*** Opening of MATERIAL SUPPLIED ***

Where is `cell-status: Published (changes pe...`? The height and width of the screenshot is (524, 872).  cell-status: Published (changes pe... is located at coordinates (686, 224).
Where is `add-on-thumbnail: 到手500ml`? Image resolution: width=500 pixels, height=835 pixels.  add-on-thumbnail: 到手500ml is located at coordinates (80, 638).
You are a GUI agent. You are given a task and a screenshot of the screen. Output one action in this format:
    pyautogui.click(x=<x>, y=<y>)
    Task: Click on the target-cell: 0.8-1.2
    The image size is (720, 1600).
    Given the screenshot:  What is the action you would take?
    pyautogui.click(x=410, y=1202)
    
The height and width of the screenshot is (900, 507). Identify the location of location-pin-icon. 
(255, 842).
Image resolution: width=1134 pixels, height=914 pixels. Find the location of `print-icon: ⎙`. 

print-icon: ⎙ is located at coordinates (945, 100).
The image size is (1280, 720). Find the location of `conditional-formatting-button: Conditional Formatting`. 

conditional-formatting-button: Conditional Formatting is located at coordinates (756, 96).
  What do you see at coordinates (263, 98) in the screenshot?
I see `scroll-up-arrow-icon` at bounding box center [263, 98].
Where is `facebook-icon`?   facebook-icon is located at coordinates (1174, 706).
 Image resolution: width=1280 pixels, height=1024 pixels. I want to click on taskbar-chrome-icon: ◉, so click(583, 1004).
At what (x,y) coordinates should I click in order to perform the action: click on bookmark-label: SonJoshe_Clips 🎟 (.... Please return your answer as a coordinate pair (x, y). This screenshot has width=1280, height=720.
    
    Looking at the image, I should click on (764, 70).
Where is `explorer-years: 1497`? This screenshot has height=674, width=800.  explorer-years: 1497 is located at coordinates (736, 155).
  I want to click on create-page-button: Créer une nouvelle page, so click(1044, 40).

*** Close of MATERIAL SUPPLIED ***

Put the rows above into a JSON list of strings, one string per line and with blank lines left out. Start at the line containing "The height and width of the screenshot is (900, 507)." and end with the last line of the rows.

» EXPECTED ANSWER:
[
  "The height and width of the screenshot is (900, 507). Identify the location of location-pin-icon. ",
  "(255, 842).",
  "Image resolution: width=1134 pixels, height=914 pixels. Find the location of `print-icon: ⎙`. ",
  "print-icon: ⎙ is located at coordinates (945, 100).",
  "The image size is (1280, 720). Find the location of `conditional-formatting-button: Conditional Formatting`. ",
  "conditional-formatting-button: Conditional Formatting is located at coordinates (756, 96).",
  "  What do you see at coordinates (263, 98) in the screenshot?",
  "I see `scroll-up-arrow-icon` at bounding box center [263, 98].",
  "Where is `facebook-icon`?   facebook-icon is located at coordinates (1174, 706).",
  " Image resolution: width=1280 pixels, height=1024 pixels. I want to click on taskbar-chrome-icon: ◉, so click(583, 1004).",
  "At what (x,y) coordinates should I click in order to perform the action: click on bookmark-label: SonJoshe_Clips 🎟 (.... Please return your answer as a coordinate pair (x, y). This screenshot has width=1280, height=720.",
  "    Looking at the image, I should click on (764, 70).",
  "Where is `explorer-years: 1497`? This screenshot has height=674, width=800.  explorer-years: 1497 is located at coordinates (736, 155).",
  "  I want to click on create-page-button: Créer une nouvelle page, so click(1044, 40)."
]